—No tengo más que un jersey —dijo él cuando llegamos a la habitación—. Puedes usarlo. Mañana compraré otro para mí.

—Pongamos la ropa sobre el radiador. Mañana estará seca —respondí—. De todos modos, todavía tengo la blusa que lavé ayer.

Por unos instantes nadie dijo nada.

Ropas. Desnudez. Frío.

Él finalmente sacó de entre sus ropas otra camiseta.

—Esto te servirá para dormir —dijo.

—Claro —respondí.

Apagué la luz. En la oscuridad, me quité la ropa mojada, la extendí sobre el radiador e hice girar el botón hasta el máximo.

La claridad del farol allá fuera bastaba para que él pudiese ver mi silueta, saber que estaba desnuda. Me puse la camiseta y me metí debajo de las mantas de mi cama.

—Te amo —le oí decir.

—Estoy aprendiendo a amarte —respondí.

Él encendió un cigarrillo.

—¿Crees que llegará el momento ideal? —preguntó.

Yo sabía de qué hablaba. Me levanté y fui a sentarme en el borde de su cama.

La brasa del cigarrillo le iluminaba el rostro de vez en cuando. Me apretó la mano y estuvimos así unos instantes. Después le acaricié los cabellos.

—No deberías preguntar —respondí—. El amor no hace muchas preguntas, porque si empezamos a pensar empezamos a tener miedo.

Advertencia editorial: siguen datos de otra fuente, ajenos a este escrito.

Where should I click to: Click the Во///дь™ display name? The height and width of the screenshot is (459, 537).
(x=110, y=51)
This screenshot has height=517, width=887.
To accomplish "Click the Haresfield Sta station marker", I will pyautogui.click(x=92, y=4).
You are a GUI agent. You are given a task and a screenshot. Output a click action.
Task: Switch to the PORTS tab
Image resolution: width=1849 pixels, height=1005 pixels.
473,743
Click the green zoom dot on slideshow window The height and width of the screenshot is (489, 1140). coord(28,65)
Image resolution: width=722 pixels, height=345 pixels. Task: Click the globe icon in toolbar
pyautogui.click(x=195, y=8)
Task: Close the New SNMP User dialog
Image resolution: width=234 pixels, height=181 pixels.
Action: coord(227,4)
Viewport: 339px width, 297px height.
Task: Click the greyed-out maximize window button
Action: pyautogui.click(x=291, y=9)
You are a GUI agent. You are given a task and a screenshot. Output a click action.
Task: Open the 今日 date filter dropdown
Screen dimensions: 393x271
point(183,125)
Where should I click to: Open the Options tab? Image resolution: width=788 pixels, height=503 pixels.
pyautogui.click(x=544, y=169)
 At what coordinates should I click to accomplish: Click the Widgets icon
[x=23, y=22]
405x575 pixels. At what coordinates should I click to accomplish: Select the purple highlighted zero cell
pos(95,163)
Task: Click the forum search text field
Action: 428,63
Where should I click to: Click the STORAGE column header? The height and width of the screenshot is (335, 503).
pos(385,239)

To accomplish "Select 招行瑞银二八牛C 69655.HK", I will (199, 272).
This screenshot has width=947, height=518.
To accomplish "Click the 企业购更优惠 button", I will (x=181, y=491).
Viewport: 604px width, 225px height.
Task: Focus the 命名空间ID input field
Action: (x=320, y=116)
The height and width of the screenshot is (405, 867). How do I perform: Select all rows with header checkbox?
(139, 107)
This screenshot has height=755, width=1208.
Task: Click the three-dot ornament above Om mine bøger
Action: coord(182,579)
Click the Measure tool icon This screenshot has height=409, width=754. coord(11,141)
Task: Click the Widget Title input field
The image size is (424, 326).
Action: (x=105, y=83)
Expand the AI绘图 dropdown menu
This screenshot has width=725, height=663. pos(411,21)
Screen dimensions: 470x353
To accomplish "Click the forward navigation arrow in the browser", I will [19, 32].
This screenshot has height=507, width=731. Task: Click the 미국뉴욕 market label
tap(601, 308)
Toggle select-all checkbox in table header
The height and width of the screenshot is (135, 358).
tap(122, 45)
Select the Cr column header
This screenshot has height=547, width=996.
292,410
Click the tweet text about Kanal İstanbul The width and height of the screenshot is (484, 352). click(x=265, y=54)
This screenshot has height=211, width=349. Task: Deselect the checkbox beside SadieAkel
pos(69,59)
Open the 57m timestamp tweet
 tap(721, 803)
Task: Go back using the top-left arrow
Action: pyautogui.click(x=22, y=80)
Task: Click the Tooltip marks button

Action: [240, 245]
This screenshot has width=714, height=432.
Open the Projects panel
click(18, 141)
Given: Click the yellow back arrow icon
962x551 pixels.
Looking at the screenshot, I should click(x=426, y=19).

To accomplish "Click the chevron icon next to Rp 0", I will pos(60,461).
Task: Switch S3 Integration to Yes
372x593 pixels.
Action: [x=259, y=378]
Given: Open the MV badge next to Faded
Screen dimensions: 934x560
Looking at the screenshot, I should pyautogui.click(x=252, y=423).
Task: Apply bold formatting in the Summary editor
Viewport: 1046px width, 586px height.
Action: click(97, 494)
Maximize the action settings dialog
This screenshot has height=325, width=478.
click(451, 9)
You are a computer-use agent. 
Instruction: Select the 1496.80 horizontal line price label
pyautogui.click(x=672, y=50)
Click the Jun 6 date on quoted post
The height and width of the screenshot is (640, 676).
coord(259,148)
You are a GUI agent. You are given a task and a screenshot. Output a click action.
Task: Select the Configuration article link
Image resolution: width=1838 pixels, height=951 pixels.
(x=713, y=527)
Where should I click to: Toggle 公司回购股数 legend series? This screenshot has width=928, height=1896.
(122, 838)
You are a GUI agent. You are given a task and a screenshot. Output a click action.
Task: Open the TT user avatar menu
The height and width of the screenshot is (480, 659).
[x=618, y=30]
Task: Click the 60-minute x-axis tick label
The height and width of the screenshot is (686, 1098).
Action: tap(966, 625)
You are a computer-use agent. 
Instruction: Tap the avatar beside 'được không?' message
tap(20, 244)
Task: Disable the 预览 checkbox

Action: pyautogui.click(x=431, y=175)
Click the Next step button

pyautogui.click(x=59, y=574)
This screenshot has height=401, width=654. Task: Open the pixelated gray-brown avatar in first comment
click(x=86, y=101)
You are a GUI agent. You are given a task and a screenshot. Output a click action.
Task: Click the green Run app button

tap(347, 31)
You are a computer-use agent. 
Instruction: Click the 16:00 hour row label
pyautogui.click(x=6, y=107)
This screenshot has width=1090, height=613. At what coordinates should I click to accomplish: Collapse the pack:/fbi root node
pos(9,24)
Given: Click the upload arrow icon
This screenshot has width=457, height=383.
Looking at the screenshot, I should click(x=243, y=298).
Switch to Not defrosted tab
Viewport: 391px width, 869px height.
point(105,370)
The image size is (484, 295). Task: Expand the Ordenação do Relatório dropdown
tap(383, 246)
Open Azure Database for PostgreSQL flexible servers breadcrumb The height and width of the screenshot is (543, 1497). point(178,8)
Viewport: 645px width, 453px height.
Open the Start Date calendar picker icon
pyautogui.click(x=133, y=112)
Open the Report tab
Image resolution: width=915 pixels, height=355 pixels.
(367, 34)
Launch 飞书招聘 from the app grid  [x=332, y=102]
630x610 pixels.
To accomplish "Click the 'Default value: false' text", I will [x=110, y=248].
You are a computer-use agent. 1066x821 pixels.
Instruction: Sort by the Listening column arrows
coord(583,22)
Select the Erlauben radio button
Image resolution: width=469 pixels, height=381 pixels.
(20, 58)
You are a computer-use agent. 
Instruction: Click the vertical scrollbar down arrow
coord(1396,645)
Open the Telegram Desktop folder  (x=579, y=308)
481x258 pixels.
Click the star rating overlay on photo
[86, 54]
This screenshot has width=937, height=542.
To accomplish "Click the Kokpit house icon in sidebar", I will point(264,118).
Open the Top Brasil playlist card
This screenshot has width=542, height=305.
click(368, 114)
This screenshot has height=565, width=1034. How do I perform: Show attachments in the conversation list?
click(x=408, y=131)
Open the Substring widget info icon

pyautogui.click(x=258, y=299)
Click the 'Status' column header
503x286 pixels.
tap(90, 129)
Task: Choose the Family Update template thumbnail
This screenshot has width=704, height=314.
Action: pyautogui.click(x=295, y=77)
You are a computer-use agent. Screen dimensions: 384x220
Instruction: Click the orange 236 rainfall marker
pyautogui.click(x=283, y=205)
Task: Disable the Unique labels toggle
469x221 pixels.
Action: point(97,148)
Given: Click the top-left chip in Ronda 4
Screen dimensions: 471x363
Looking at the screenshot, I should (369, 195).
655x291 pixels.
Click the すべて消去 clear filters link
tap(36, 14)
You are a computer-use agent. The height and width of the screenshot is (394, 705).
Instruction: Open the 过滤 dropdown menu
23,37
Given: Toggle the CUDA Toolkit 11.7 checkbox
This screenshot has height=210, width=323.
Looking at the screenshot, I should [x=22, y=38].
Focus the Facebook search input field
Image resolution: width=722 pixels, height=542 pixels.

Es un miedo inexplicable, y no vale la pena intentar traducirlo en palabras.

»Puede ser el miedo al desprecio, a no ser aceptada, a quebrar el encanto. Parece ridículo, pero es así. Por eso no se pregunta: se actúa. Como tú mismo has dicho tantas veces, se corren los riesgos.

—Lo sé. Nunca había preguntado.

—Ya tienes mi corazón —respondí, fingiendo no haber oído sus palabras—. Mañana puedes partir, y recordaremos siempre el milagro de estos días; el amor romántico, la posibilidad, el sueño.

»Pero creo que Dios, en Su infinita sabiduría, escondió el Infierno dentro del Paraíso. Para que estuviésemos siempre atentos. Para no dejarnos olvidar la columna del Rigor mientras vivimos la alegría de la Misericordia.

Las manos de él tocaron con más fuerza mis cabellos.

—Aprendes rápido —dijo.

Yo estaba sorprendida de lo que acababa de decir. Pero si uno acepta que sabe, termina sabiendo de verdad.

—No pienses que soy difícil —dije—. Ya he tenido muchos hombres. Ya he hecho el amor con personas a las que en realidad no conocía.

—Yo también —respondió él.

Trataba de actuar con naturalidad, pero por la manera en que me tocaba la cabeza vi que no le había resultado fácil oír mis palabras.

—Sin embargo, desde hoy por la mañana he recuperado misteriosamente la virginidad. No trates de entender, porque sólo quien es mujer sabe lo que digo. Estoy descubriendo de nuevo el amor. Y eso lleva tiempo.

Él me soltó los cabellos y me tocó el rostro. Yo le besé levemente en los labios y volví a mi cama.

No lograba entender por qué actuaba de esa manera. No sabía si lo hacía para atarlo aún más o para dejarlo en libertad.

Pero el día había sido largo. Estaba demasiado cansada para pensar.